What makes JD Vance especially interesting in this context is his tough stance on Wall Street abuses. During his recent speech at the Republican National Convention, as he accepted his party’s nomination for Vice President, Vance firmly stated: “We’re done, ladies and gentlemen, catering to Wall Street. We’ll commit to the working man.”

Among his various actions against Wall Street, in September 2023, Senator Vance co-authored and co-signed a letter with Senator Mike Crapo (R-ID) that was sent to the SEC, inquiring about the circumstances surrounding the aforementioned $MMTLP security and its subsequent trading halt. (https://www.crapo.senate.gov/imo/media/doc/mmtlpsecletter09262023.pdf

This decision begs the question: Was Trump’s choice of JD Vance partly influenced  by a desire to send a message to Wall Street? Was this the Presidential candidates way of saying, “If you try to get rid of me, this is who will replace me, and he doesn’t like you at all.” One can only wonder, but it is certainly food for thought.*

This hypothetical theory suggests that BlackRock and Citadel, facing significant regulatory and financial threats due to their market activities, could have resorted to extreme measures to protect their interests. When viewed through this lens, the assassination attempt on Donald Trump is positioned as a desperate effort to eliminate a substantial threat to their operations and maintain their dominance in the financial markets. While speculative, this scenario underscores the complex interplay between financial motivations, political influence, and strategic collaboration in high-stakes situations.

In a world where financial giants wield immense power, the lines between legality and exploitation often blur. The unsettling events surrounding DJT and MMTLP underscore a dire need for transparency and accountability in our financial markets. If left unchecked, the same practices that possibly jeopardized a former President’s life can continue to erode the very foundation of our economic system. This is not just about Donald Trump or a single company’s stock—it’s about safeguarding the integrity of our markets and ensuring that no entity is above the law. Whether the above series of events is just a tin foil hat theory, or has some legs to it, the universally immutable and irrefutable fact is that both DJT and MMTLP investors are entitled to transparency in what is supposed to be the most fundamentally free and fair market in the world. And they still have not gotten it.

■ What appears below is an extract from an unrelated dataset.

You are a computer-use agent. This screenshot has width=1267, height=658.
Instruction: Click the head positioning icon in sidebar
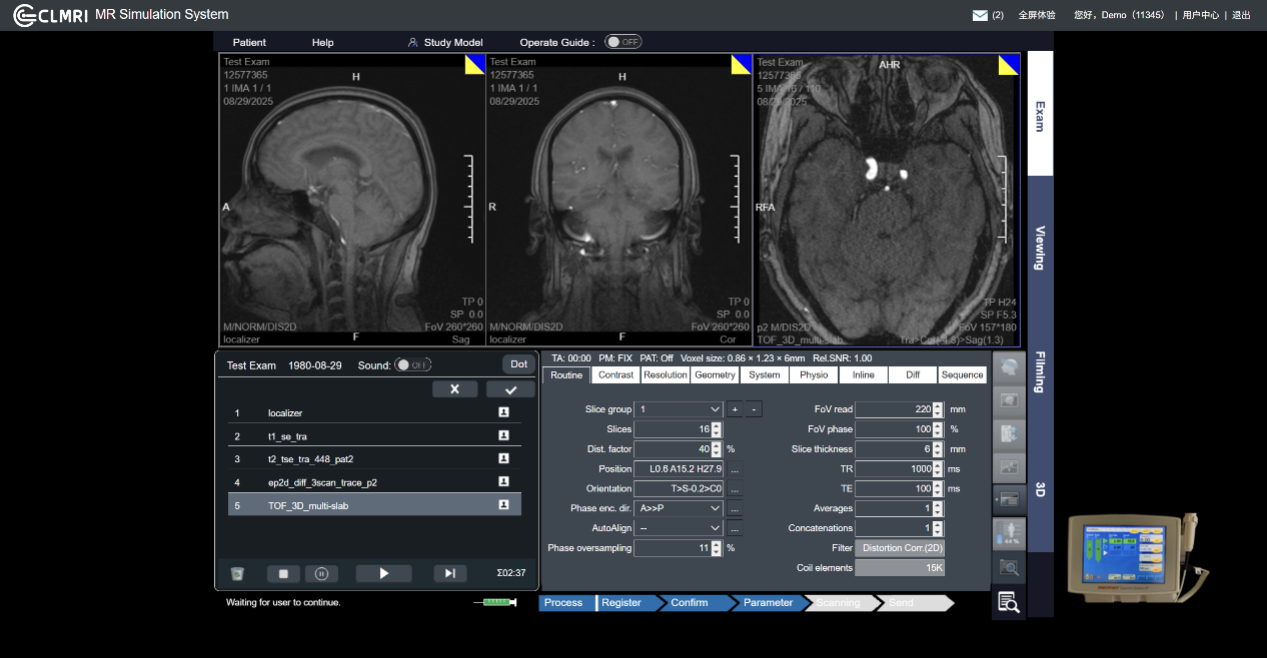point(1009,367)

As we stand at this crossroads, the call for audits of MMTLP and DJT shares become more than just a procedural request; they symbolize a fight for justice, truth, and the protection of retail investors from institutional malfeasance. The investing public must demand answers and hold those responsible to account. The stakes are too high to ignore. This is our moment to reclaim trust in the system and reaffirm that in a fair market, no player, no matter how powerful, is untouchable.

P.S. I am not suicidal.

To learn more about the MMTLP situation, click here:

https://justpaste.it/d4gik

Editor’s Note: Sections encapsulated by an asterisk (*) were added to this article after its original publication. These updates provide additional context and information relevant to the ongoing developments discussed in the piece.